WORK REQUIRED: Print each of the records below, leaving every word as it is.

___ DATA SECTION

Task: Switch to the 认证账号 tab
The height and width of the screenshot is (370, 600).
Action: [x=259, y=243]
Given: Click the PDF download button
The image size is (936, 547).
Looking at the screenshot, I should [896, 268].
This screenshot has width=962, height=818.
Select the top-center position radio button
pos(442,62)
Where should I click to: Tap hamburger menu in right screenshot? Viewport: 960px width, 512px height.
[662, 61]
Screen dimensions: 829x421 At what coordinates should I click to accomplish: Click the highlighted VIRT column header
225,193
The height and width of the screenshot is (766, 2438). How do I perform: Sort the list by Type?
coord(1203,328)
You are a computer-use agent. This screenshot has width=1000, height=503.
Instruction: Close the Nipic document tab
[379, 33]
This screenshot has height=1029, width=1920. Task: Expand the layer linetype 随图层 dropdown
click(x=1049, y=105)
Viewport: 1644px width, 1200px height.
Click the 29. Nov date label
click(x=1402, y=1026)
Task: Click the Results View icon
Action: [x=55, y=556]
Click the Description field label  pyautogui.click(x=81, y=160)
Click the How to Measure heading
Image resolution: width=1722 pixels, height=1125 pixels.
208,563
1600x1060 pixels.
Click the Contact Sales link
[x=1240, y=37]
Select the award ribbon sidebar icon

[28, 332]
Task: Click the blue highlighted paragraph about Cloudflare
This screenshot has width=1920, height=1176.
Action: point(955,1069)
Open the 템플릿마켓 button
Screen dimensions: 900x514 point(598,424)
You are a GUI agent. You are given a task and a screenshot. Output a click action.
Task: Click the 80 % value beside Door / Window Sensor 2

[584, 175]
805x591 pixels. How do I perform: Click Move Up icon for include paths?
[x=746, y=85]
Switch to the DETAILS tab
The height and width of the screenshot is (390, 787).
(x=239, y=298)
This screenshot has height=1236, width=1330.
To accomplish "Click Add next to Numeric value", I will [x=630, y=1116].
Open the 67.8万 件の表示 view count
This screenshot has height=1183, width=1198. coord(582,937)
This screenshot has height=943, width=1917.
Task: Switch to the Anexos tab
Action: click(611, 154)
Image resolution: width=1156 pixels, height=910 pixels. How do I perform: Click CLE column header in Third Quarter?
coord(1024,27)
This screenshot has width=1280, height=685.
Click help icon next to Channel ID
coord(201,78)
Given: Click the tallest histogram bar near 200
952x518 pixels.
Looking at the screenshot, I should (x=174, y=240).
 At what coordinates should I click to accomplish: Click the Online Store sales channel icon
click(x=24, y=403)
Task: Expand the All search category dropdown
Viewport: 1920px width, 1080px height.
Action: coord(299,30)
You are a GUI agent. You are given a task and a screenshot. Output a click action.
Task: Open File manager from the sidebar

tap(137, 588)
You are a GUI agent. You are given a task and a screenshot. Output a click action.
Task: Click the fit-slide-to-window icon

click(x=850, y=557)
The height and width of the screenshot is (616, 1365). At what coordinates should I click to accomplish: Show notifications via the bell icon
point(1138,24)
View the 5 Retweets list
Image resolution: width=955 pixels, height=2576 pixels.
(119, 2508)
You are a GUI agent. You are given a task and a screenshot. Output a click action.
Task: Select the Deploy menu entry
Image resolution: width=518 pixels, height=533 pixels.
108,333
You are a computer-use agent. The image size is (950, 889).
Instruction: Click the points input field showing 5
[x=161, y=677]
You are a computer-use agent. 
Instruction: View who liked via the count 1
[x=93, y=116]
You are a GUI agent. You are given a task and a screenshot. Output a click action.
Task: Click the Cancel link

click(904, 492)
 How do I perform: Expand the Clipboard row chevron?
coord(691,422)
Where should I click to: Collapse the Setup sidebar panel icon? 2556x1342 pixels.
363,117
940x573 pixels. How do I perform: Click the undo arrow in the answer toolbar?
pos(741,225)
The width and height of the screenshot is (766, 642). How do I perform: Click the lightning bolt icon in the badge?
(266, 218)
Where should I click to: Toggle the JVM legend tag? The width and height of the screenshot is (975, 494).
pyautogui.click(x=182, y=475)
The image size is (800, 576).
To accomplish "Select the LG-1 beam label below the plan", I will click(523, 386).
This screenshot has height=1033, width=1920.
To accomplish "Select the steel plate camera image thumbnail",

______

TASK SOLUTION:
Task: Switch to the 认证账号 tab
The height and width of the screenshot is (370, 600).
Action: [x=259, y=243]
Given: Click the PDF download button
The image size is (936, 547).
Looking at the screenshot, I should [896, 268].
This screenshot has width=962, height=818.
Select the top-center position radio button
pos(442,62)
Where should I click to: Tap hamburger menu in right screenshot? Viewport: 960px width, 512px height.
[662, 61]
Screen dimensions: 829x421 At what coordinates should I click to accomplish: Click the highlighted VIRT column header
225,193
The height and width of the screenshot is (766, 2438). How do I perform: Sort the list by Type?
coord(1203,328)
You are a computer-use agent. This screenshot has width=1000, height=503.
Instruction: Close the Nipic document tab
[379, 33]
This screenshot has height=1029, width=1920. Task: Expand the layer linetype 随图层 dropdown
click(x=1049, y=105)
Viewport: 1644px width, 1200px height.
Click the 29. Nov date label
click(x=1402, y=1026)
Task: Click the Results View icon
Action: [x=55, y=556]
Click the Description field label  pyautogui.click(x=81, y=160)
Click the How to Measure heading
Image resolution: width=1722 pixels, height=1125 pixels.
208,563
1600x1060 pixels.
Click the Contact Sales link
[x=1240, y=37]
Select the award ribbon sidebar icon

[28, 332]
Task: Click the blue highlighted paragraph about Cloudflare
This screenshot has width=1920, height=1176.
Action: point(955,1069)
Open the 템플릿마켓 button
Screen dimensions: 900x514 point(598,424)
You are a GUI agent. You are given a task and a screenshot. Output a click action.
Task: Click the 80 % value beside Door / Window Sensor 2

[584, 175]
805x591 pixels. How do I perform: Click Move Up icon for include paths?
[x=746, y=85]
Switch to the DETAILS tab
The height and width of the screenshot is (390, 787).
(x=239, y=298)
This screenshot has height=1236, width=1330.
To accomplish "Click Add next to Numeric value", I will [x=630, y=1116].
Open the 67.8万 件の表示 view count
This screenshot has height=1183, width=1198. coord(582,937)
This screenshot has height=943, width=1917.
Task: Switch to the Anexos tab
Action: click(611, 154)
Image resolution: width=1156 pixels, height=910 pixels. How do I perform: Click CLE column header in Third Quarter?
coord(1024,27)
This screenshot has width=1280, height=685.
Click help icon next to Channel ID
coord(201,78)
Given: Click the tallest histogram bar near 200
952x518 pixels.
Looking at the screenshot, I should (x=174, y=240).
 At what coordinates should I click to accomplish: Click the Online Store sales channel icon
click(x=24, y=403)
Task: Expand the All search category dropdown
Viewport: 1920px width, 1080px height.
Action: coord(299,30)
You are a GUI agent. You are given a task and a screenshot. Output a click action.
Task: Open File manager from the sidebar

tap(137, 588)
You are a GUI agent. You are given a task and a screenshot. Output a click action.
Task: Click the fit-slide-to-window icon

click(x=850, y=557)
The height and width of the screenshot is (616, 1365). At what coordinates should I click to accomplish: Show notifications via the bell icon
point(1138,24)
View the 5 Retweets list
Image resolution: width=955 pixels, height=2576 pixels.
(119, 2508)
You are a GUI agent. You are given a task and a screenshot. Output a click action.
Task: Select the Deploy menu entry
Image resolution: width=518 pixels, height=533 pixels.
108,333
You are a computer-use agent. The image size is (950, 889).
Instruction: Click the points input field showing 5
[x=161, y=677]
You are a computer-use agent. 
Instruction: View who liked via the count 1
[x=93, y=116]
You are a GUI agent. You are given a task and a screenshot. Output a click action.
Task: Click the Cancel link

click(904, 492)
 How do I perform: Expand the Clipboard row chevron?
coord(691,422)
Where should I click to: Collapse the Setup sidebar panel icon? 2556x1342 pixels.
363,117
940x573 pixels. How do I perform: Click the undo arrow in the answer toolbar?
pos(741,225)
The width and height of the screenshot is (766, 642). How do I perform: Click the lightning bolt icon in the badge?
(266, 218)
Where should I click to: Toggle the JVM legend tag? The width and height of the screenshot is (975, 494).
pyautogui.click(x=182, y=475)
The image size is (800, 576).
To accomplish "Select the LG-1 beam label below the plan", I will click(523, 386).
This screenshot has height=1033, width=1920.
To accomplish "Select the steel plate camera image thumbnail",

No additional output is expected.